Она задумалась: а что, интересно, видит незнакомец в ответ? Вера судорожно сняла очки, но от долгого чтения ей было сложно сфокусировать взгляд, и она чувствовала, что глаза у нее были замутненные. Ну и одета она была далеко не самым презентабельным образом: потертые джинсы и футболка. Он заметил, что она как две капли воды была похожа на Грейс Келли? Ну хорошо, на Грейс Келли в возрасте, когда она уже прибавила пару кило в объеме талии.

Вера тут же смекнула, она сидела здесь как студент во время сессии, а ей надо бы включить кокетку. Однако сейчас на это как будто уже не было сил. Ну и как знать, возможно, этот мужчина и не любит кокеток, и, возможно, ей лишь к лицу ее любознательность и усидчивость. Да и потом, пристало ли ей все еще играть кокетку? В каком возрасте Барби уже слишком стара?

–Я передам дочери, это все ее труд. Она постоянно ищет что-то новое, что-то добавляет, организовывает встречи потомков эмигрантов, русские вечера и прочее. Она историк.

– Видно, что это сделано с душой.

Вера попробовала кофе: это был черный кофе, такой крепкий она обычно не пила. Вкус был горький и слегка кислый, но она лишь вежливо улыбнулась, заедая привкус молочной шоколадкой, которая лежала на блюдце.

– Меня зовут Григорий Хотулев, – произнес собеседник на французский манер и протянул Вере руку.

– Так вы русский? – резко выпалила Вера на родном языке, отвечая Хотулеву рукопожатием. Только в эту секунду она поняла, как тоскливо и одиноко ей было в этом курортном наводненном любителями джаза Монтрё.

– Да, а вы тоже? – произнес мужчина с выдающимся французским акцентом. У него была отличительная особенность всех франкоговорящих – тянуть «ааа» в начале предложения. Нет, он был не русский, разочарованно промелькнуло у Веры.

– Да. Меня зову Вера Орлова, я из Москвы. А вы?..

– Я родился в Женеве, но мои родители – дети эмигрантов.

У Веры зажглись глаза: бинго.

Вера заметила, что повисла слегка неловкая пауза, однако, когда она уже, набрав воздуха в легкие, приготовилась было открыть рот, Хотулев спросил:

– Что привлекло вас в этих местах? Фестиваль?

– Нет, я здесь на все лето. Я с 1998 года езжу в Швейцарию.

– Великолепно! Вы тоже историк?

– Нет-нет, я лингвист, – Вере вовсе не хотелось признавать, что она преподавала корпоративный английский.

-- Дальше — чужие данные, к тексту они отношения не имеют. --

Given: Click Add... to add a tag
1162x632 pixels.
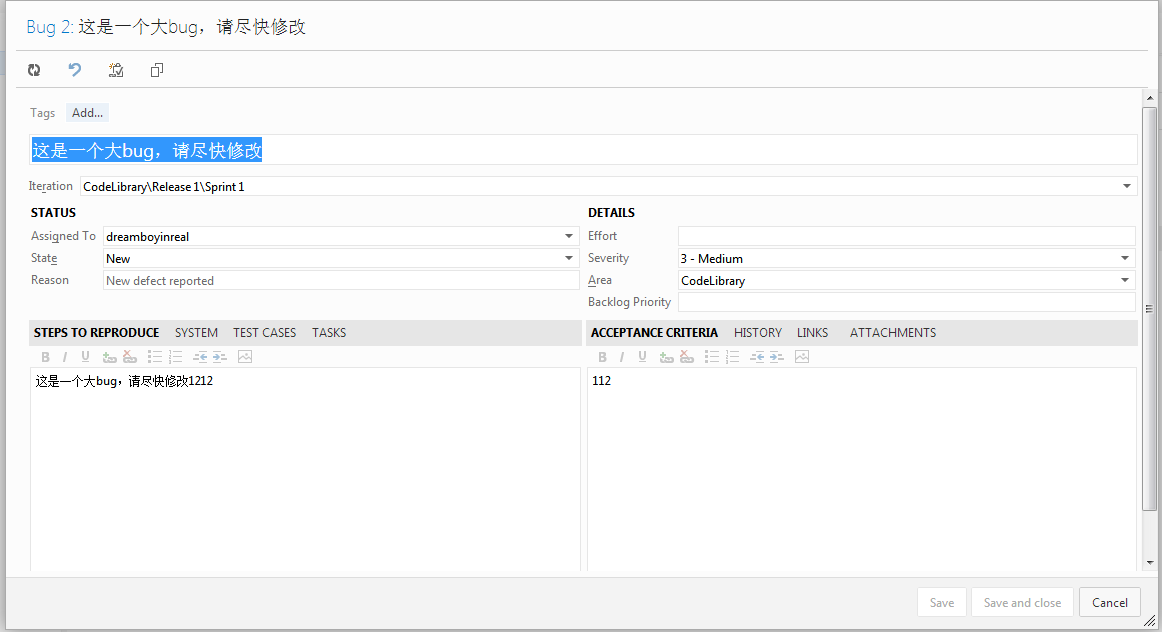Looking at the screenshot, I should 87,113.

Это, может, и кормило ее, но вовсе не звучало. – Я увлекаюсь живописью и историей. Ну и потом тема эмиграции мне особенно интересна, потому что я сама из аристократической семьи, моя прабабушка была фрейлиной императрицы Марии Федоровны.

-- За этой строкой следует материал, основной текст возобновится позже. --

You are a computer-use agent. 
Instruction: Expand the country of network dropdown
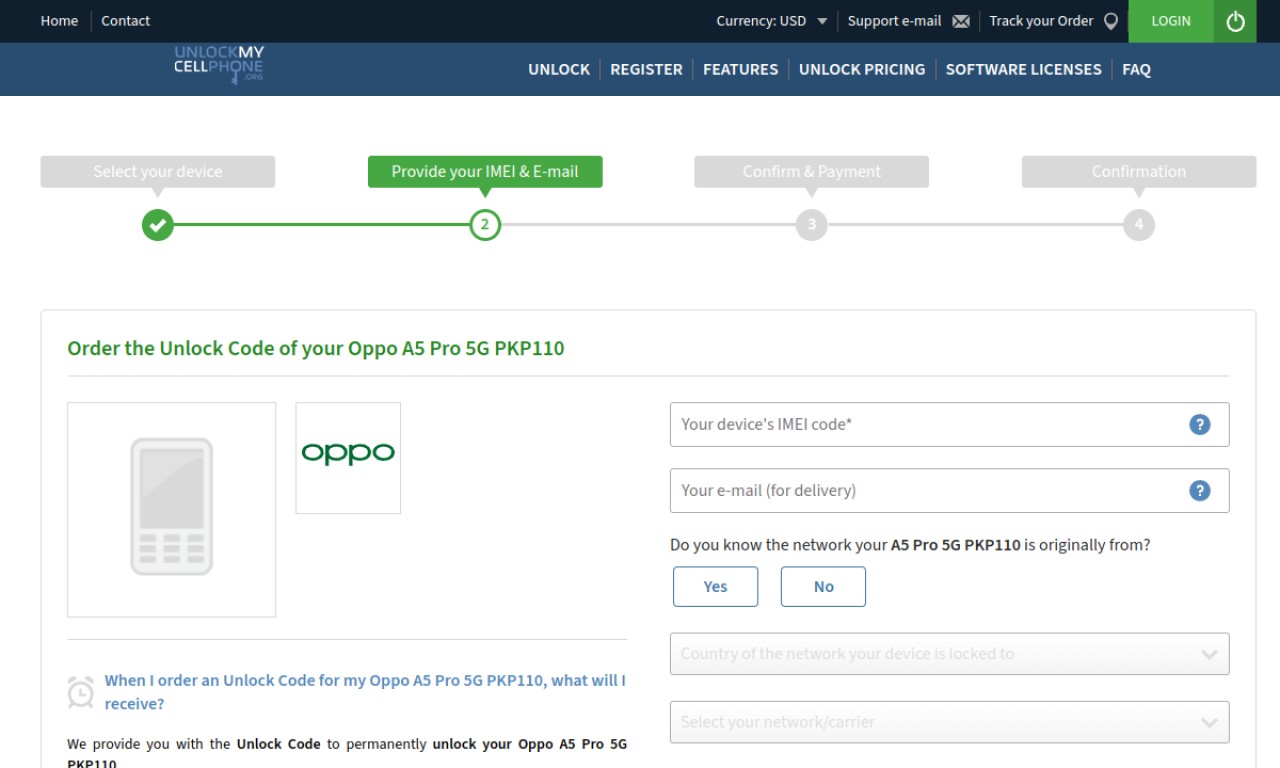point(949,654)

Вера отметила замешательство Хотулева: подобный факт ее биографии всегда производил впечатление на окружающих.

– Ого! – только и выговорил Хотулев. Затем он прибавил, –   Ну а вы, конечно же, уже посещали замок Шильон?

Вера даже слегка фыркнула:

– А то!

– Да, туристы любят его. Я, правда, там сам ни разу и не был.

И, возможно оттого, что она уже около месяца по-настоящему ни с кем не разговаривала вживую, если не считать тех моментов, когда она спрашивала дорогу, или же, возможно, оттого, что ей очень хотелось почувствовать себя интересной и нужной, она поведала ему историю Шильонского замка даже лучше, чем это сделал бы аудиогид.

– Вау, – заключил Хотулев, когда Вера закончила. – Замок на вас явно произвел впечатление. Никогда не слышал более подробного рассказа о чем-либо.

И в этот момент Вера вдруг поняла, чего ей так сильно не хватало в жизни: когда кто-нибудь смотрел на нее таким взглядом. Это был не просто равнодушный взгляд, который люди обычно дарят тем, кто им безразличен, это был взгляд-калейдоскоп, в нем было так много всего: искорки юмора, теплота, заинтересованность – но самое главное, что в этом взгляде отражалось «я вижу тебя».